Assessoria – A segurança é um dos principais critérios na escolha de imóveis comerciais por empresas e investidores. Além de proteger pessoas e patrimônios, investimentos em sistemas de segurança influenciam diretamente a valorização dos empreendimentos, a ocupação dos espaços e até os custos operacionais das empresas instaladas.
Para o especialista em imóveis comerciais Sergio Zimmermann, diretor executivo da Estruturar Imóveis Comerciais, a decisão sobre onde instalar uma operação está diretamente ligada à capacidade do imóvel de oferecer um ambiente seguro para colaboradores e clientes estratégicos.
“A segurança é fundamental porque protege, ao mesmo tempo, pessoas, patrimônio e a própria continuidade do negócio. O imóvel comercial abriga funcionários, clientes, equipamentos e, muitas vezes, dados e ativos sensíveis. Por isso, esse fator passou a ter peso relevante na decisão de empresas e investidores”, afirma.
Embora a segurança patrimonial seja um tema central para o mercado, Zimmermann destaca que o maior desafio enfrentado atualmente pelos empreendimentos comerciais brasileiros está no cenário econômico. Segundo ele, o elevado custo do capital tem dificultado tanto a expansão de novos projetos quanto a operação das empresas.
“O principal risco enfrentado hoje é o custo do capital. Com a taxa Selic nos níveis atuais, o dinheiro ficou muito mais caro, penalizando quem desenvolve empreendimentos comerciais e também quem atua no varejo. Soma-se a isso o aumento da inadimplência e do endividamento, tanto das famílias quanto das empresas, o que impacta diretamente o ambiente de negócios”, explica.
Segurança gera retorno financeiro
Na avaliação do especialista, investir em segurança vai muito além de transmitir sensação de proteção. Sistemas completos com monitoramento por câmeras (CFTV), controle de acesso e vigilância 24 horas, contribuem para reduzir riscos operacionais e aumentar a competitividade do imóvel no mercado.
“Um empreendimento com estrutura de segurança bem planejada reduz a probabilidade de furtos, invasões e paralisação das operações. Além disso, tende a apresentar maior taxa de ocupação e melhores valores de locação, já que muitas empresas utilizam esse critério na escolha de novos pontos comerciais”, acrescenta o especialista.
Outro benefício está na redução dos custos com seguros patrimoniais. “Como o valor das apólices está diretamente relacionado ao histórico de sinistros da região e do empreendimento, imóveis mais seguros costumam apresentar custos menores de seguro, gerando economia para proprietários e ocupantes”, destaca Sergio Zimmermann.

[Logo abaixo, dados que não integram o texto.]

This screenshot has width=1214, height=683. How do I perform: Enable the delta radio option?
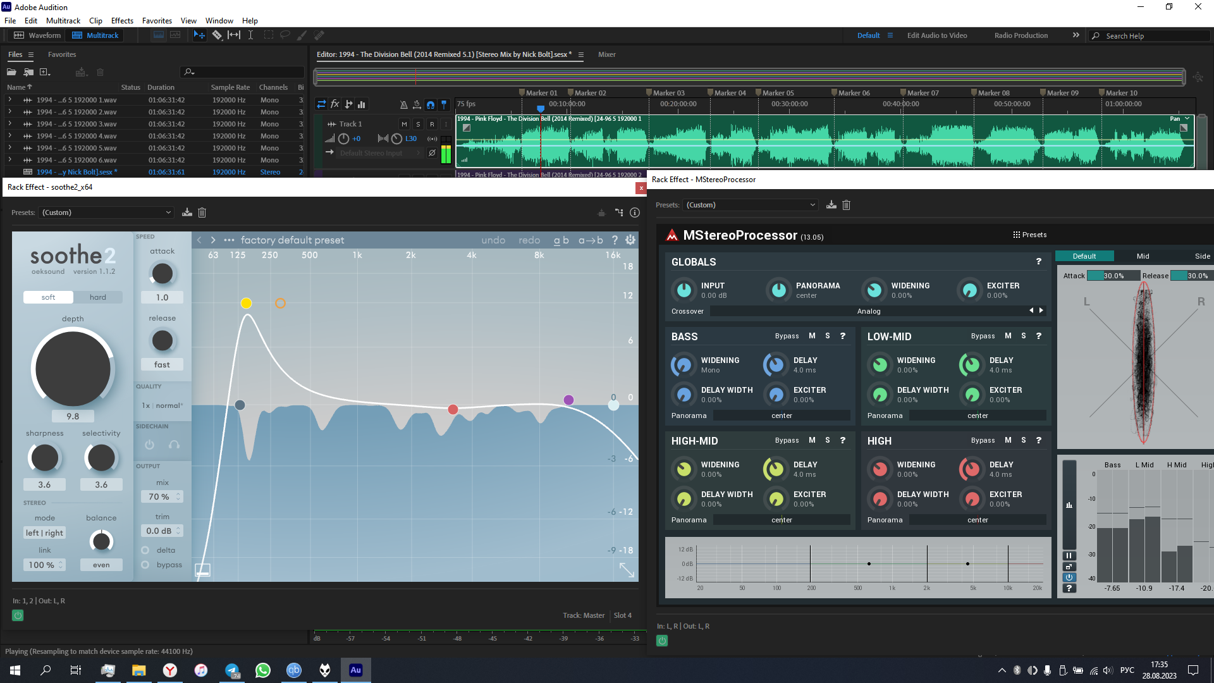click(x=145, y=550)
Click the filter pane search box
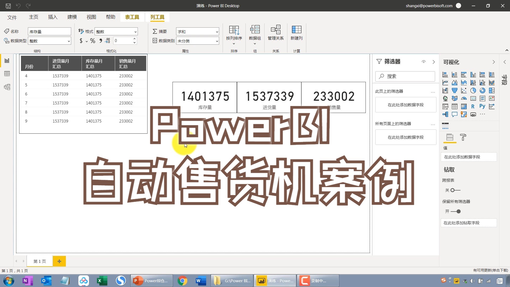Viewport: 510px width, 287px height. tap(405, 76)
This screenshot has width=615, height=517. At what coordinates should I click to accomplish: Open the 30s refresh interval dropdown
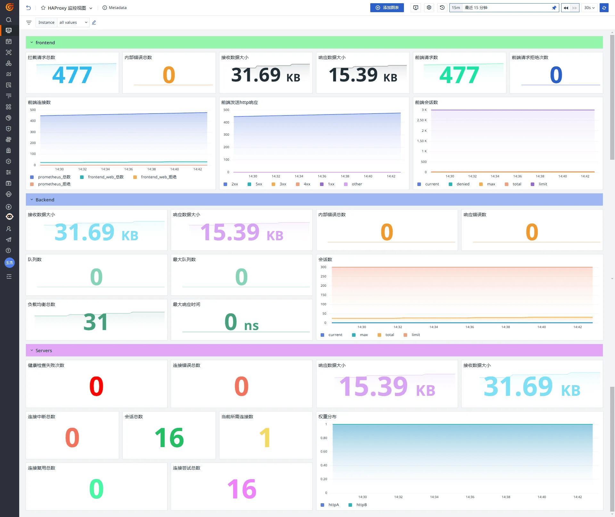point(589,8)
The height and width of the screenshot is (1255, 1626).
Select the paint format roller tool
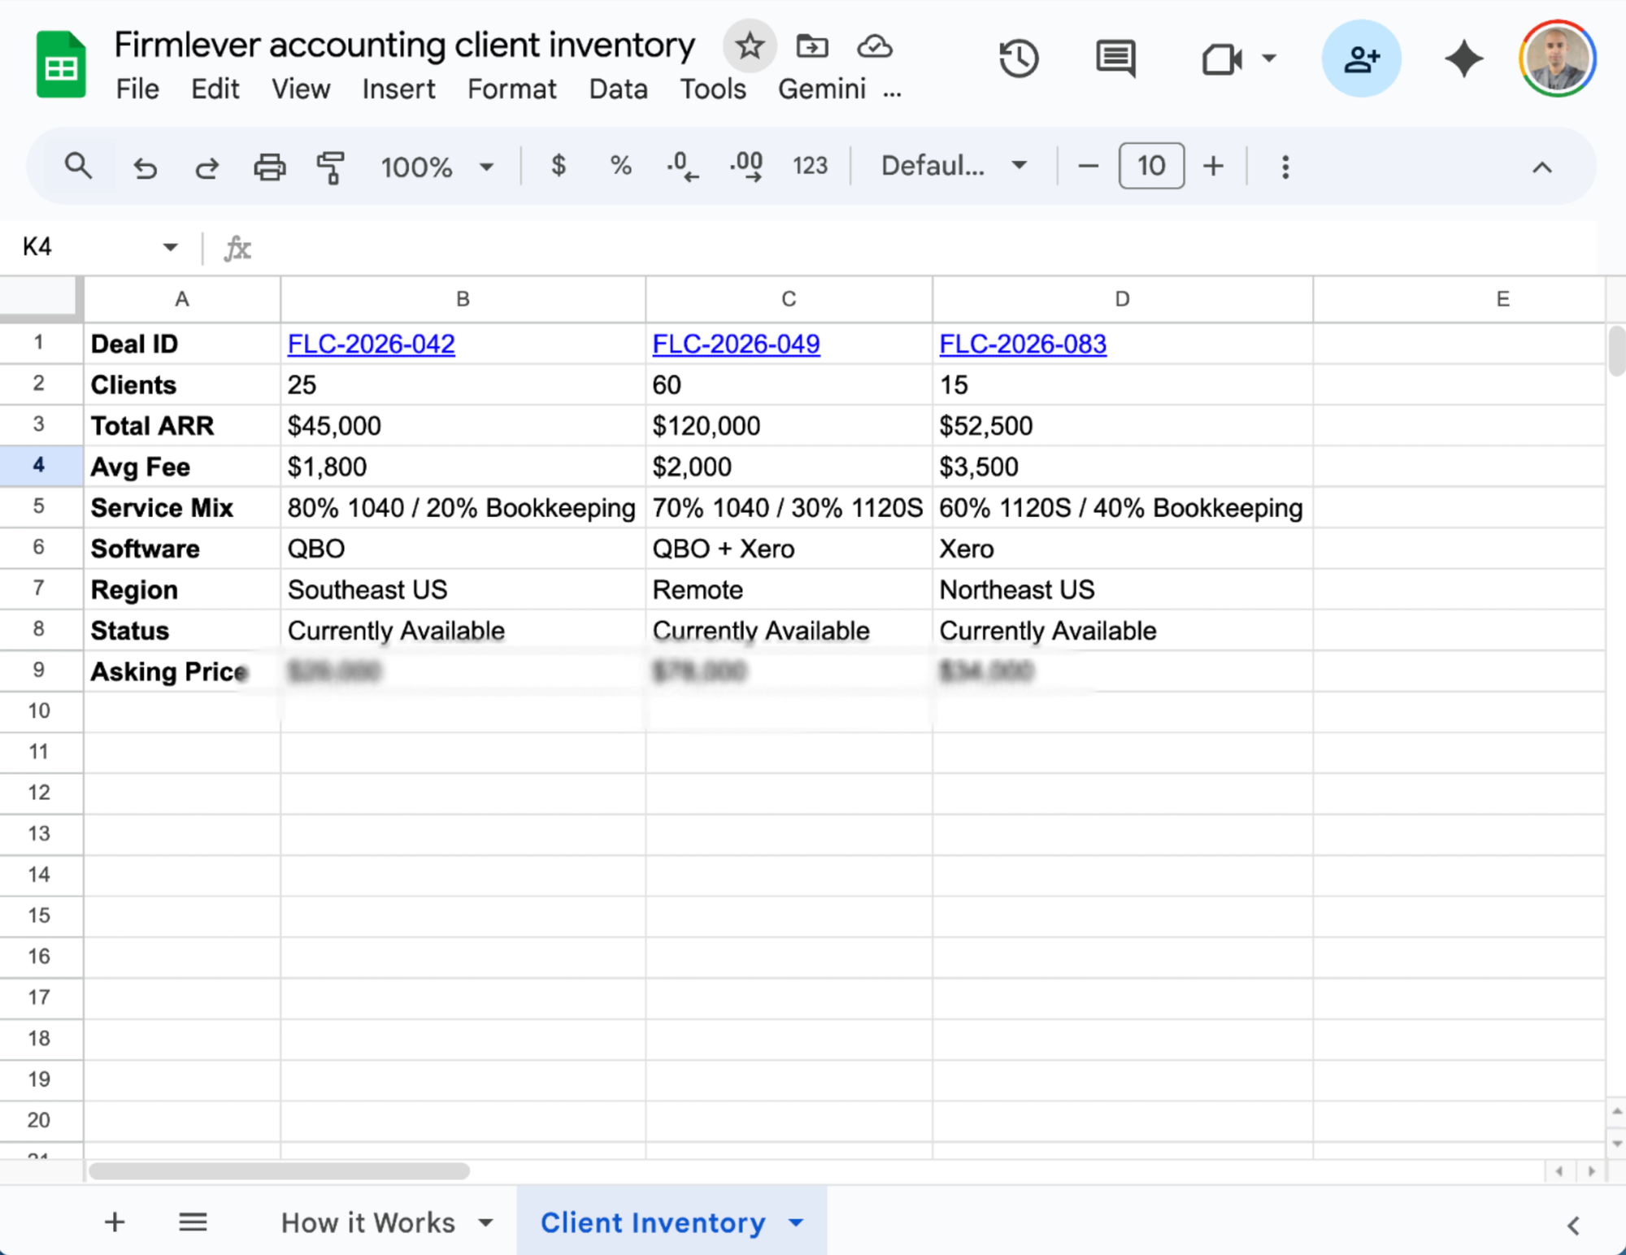331,167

Cenário de Curitiba exige atenção
Em Curitiba, a percepção sobre segurança também influencia o mercado imobiliário comercial. De acordo com Zimmermann, apesar dos esforços recentes das autoridades, os indicadores ainda preocupam investidores em algumas regiões da cidade.
“A segurança em Curitiba piorou nos últimos anos, com aumento das ocorrências registradas pela Secretaria de Estado da Segurança Pública do Paraná. O Centro concentra o maior número de crimes contra o patrimônio, como furtos e estelionatos, enquanto bairros das regiões Sul e Oeste, como CIC, Sítio Cercado, Tatuquara e Cajuru, registram índices mais elevados de crimes violentos”, observa.
Para fortalecer a confiança dos investidores, o especialista acredita que o foco deve estar especialmente no combate aos crimes patrimoniais. “Curitiba já apresenta avanços na redução dos crimes violentos, mas ainda é necessário enfrentar de forma mais efetiva os furtos, os golpes e os crimes digitais, que impactam diretamente a percepção de segurança dos investidores. Também é importante ampliar as ações nas regiões periféricas e comunicar à população e ao mercado os resultados obtidos pelas políticas públicas”, conclui.